Really I hate the anguish.

But I watch anyway.

The search function on this blog does not work as well as I like, but I am sure that I have told this story before (one part here). Growing up, I attended Pembroke Country Day School in Kansas City, which later became The Pembroke Hill School. The school is located, literally on State Line Road in Kansas City, Mo. However, I used to park my car in a school parking lot located across the street in Mission Woods, Kan.

Since it's a private school, students come from both sides of the state line. This created an intense rivalry between fans of the Missouri Tigers and the Kansas Jayhawks. If there were any fans of the K-State Wildcats (where I would subsequently earn a master's degree), I was not aware of it at the time.

Parsing my allegiance is no easy task. I was born in Missouri, but I came home from the hospital to Kansas. My first driver's license was in Kansas, as was my first job. I earned my first college credit in Kansas, and if not for a complete lack of talent, I once intended to walk on to the KU football team.

So, mostly I am a Kansan. And I grew up a Jayhawk hoops fan.

The blossomed, not surprisingly, in 1988 when KU won the national title at home at Kansas City's Kemper Arena.

This national title came fewer than three years after the Royals won the world series.

It was a good time to be a teen-age sports fan in Kansas City.

Little did I know that it would begin a drought of two decades.

By my account, the Chiefs have suffered early playoff defeats after three 13-3 seasons. The Royals have won about 12 games since 1985, and Kansas State found a way to will themselves out of the national title game in 1998.

Derrick Thomas died following a stupid no-seatbelt automobile accident.

The NCAA left town.

Buck O'Neill got shafted by the baseball hall of fame.

And Roy. Oh, Roy.

Roy's a whole separate chapter of therapy.

Roy found new ways to break hearts in Kansas. He cried every March. And despite conference titles, Final Four appearances, and an embarrassment of McDonald's All-Americans, the NCAA title evaded Roy.

I was living in Manhattan, Kan., in 2000. That was the first time the University of North Carolina came calling. For what seemed like an eternity, I was glued to the Internet. Would Roy stay or would Roy go?

He stayed. And he said he'd retire a Jayhawk. Retire. His word. Not mine.

Three years later, he bolted after another of his Kansas teams choked to Syracuse in the 2003 title game.

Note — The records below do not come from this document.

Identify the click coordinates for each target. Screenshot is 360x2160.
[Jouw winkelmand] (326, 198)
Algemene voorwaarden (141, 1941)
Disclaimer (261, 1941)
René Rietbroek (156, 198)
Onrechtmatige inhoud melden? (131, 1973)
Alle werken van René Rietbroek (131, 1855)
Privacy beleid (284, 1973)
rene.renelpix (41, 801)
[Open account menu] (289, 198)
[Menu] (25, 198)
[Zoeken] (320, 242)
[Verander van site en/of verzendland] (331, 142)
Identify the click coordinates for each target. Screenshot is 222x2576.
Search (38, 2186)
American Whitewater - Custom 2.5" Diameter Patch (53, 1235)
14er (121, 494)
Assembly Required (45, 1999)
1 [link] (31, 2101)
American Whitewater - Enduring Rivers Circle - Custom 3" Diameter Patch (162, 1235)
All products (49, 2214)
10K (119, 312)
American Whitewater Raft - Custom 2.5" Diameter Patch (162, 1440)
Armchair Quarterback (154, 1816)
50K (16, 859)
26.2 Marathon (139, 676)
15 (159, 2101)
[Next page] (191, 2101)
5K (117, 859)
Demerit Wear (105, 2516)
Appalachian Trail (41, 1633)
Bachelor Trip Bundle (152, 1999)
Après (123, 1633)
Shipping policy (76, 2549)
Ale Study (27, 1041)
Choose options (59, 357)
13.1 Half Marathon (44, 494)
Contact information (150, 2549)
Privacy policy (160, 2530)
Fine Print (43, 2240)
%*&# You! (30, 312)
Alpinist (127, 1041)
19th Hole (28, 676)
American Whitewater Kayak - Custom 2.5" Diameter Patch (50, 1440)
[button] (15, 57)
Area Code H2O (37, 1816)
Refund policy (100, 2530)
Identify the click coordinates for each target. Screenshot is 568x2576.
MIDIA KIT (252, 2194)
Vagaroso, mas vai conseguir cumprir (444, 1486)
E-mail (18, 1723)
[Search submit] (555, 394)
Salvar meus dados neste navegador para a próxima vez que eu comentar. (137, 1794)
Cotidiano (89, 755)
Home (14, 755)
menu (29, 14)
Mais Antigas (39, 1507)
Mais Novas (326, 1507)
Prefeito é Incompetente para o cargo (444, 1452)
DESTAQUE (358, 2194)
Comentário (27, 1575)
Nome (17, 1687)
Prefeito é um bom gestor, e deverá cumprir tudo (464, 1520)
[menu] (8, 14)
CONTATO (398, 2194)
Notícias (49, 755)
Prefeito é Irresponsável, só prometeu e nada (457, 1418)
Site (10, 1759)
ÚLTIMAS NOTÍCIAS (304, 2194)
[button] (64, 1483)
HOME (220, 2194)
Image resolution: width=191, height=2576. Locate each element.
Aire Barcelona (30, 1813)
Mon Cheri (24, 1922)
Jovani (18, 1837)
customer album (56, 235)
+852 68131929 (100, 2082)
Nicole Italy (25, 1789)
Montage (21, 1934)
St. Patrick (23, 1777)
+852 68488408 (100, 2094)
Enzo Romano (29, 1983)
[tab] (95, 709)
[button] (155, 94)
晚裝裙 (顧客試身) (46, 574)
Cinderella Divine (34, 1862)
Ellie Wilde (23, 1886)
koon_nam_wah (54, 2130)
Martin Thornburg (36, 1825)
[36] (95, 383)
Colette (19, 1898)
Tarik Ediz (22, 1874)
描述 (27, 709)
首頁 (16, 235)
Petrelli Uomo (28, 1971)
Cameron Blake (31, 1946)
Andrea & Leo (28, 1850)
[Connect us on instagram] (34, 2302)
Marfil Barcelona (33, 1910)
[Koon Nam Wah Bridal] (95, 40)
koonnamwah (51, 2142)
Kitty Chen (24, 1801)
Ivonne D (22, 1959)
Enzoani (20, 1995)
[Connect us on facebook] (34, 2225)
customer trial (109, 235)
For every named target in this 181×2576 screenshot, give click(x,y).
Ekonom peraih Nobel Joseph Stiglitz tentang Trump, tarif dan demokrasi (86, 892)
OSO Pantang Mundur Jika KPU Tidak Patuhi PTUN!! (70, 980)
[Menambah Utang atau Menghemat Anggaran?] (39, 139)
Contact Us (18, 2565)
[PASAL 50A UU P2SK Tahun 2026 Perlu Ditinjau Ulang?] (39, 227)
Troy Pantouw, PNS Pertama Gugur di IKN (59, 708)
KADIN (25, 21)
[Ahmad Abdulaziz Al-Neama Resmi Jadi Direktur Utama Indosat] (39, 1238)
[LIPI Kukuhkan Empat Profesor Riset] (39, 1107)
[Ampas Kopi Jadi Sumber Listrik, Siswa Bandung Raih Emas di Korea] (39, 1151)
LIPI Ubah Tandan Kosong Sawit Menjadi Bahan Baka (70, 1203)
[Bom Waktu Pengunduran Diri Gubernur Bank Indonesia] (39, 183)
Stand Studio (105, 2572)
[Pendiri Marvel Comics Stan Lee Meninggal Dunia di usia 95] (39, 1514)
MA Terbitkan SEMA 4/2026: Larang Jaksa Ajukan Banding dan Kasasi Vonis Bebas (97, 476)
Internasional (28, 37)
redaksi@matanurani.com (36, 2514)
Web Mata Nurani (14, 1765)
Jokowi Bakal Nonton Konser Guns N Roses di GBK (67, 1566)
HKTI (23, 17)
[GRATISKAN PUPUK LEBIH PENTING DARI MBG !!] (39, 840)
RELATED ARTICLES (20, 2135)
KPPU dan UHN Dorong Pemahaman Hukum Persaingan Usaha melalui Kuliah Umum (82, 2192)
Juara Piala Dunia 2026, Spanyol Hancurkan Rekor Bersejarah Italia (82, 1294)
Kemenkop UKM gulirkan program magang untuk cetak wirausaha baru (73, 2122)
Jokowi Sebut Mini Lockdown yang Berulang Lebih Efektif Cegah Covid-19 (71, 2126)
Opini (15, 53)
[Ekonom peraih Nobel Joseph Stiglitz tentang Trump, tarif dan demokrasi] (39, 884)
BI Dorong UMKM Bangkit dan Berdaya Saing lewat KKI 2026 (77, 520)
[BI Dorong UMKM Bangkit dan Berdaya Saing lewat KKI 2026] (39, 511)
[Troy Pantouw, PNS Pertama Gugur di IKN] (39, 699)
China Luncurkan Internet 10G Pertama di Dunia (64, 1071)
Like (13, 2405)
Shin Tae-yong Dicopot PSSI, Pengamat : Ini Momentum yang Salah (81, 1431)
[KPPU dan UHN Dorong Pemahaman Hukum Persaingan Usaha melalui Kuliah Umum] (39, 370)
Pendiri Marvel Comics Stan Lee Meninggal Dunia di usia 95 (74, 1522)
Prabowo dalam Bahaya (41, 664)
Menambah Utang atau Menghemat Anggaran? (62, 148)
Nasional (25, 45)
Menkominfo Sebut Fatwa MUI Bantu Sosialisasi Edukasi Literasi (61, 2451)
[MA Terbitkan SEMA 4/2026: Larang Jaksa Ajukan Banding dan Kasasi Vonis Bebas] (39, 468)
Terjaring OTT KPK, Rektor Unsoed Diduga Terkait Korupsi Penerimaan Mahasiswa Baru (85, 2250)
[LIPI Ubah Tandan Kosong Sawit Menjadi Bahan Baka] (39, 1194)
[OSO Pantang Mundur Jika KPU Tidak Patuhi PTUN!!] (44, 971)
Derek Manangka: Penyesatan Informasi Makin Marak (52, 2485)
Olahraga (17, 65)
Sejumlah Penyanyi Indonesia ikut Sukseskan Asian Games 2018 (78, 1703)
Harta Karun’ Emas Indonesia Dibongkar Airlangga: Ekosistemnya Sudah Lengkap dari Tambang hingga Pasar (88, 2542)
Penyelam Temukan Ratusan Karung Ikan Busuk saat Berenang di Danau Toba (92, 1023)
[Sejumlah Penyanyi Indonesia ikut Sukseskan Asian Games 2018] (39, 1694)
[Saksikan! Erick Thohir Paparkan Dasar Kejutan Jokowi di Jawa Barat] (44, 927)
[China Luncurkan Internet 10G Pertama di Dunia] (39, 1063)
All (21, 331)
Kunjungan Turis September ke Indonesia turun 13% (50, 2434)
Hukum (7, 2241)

If you're not from Kansas City, you'll never understand. Or maybe you will. Maybe you're from someplace you love that other people make fun of. Maybe you've explained 100 times that, yes, the streets are paved.

Kansas City is not No. 1 in a lot of things. Barbecue, yes. But we have Kansas Basketball. The first coach was the guy who invented the game. Invented! James Naismith if you're scoring at home. He was followed by Phog Allen. Dean Smith played there. Many others.

So when Roy jilted Kansas, I cannot quite explain the emotion. I felt the ultimate betrayal.

Follow the logic.

Dean Smith was a Kansas boy. He played at Kansas. He got a job coaching at North Carolina. He built his own program. When Kansas called, he said "no."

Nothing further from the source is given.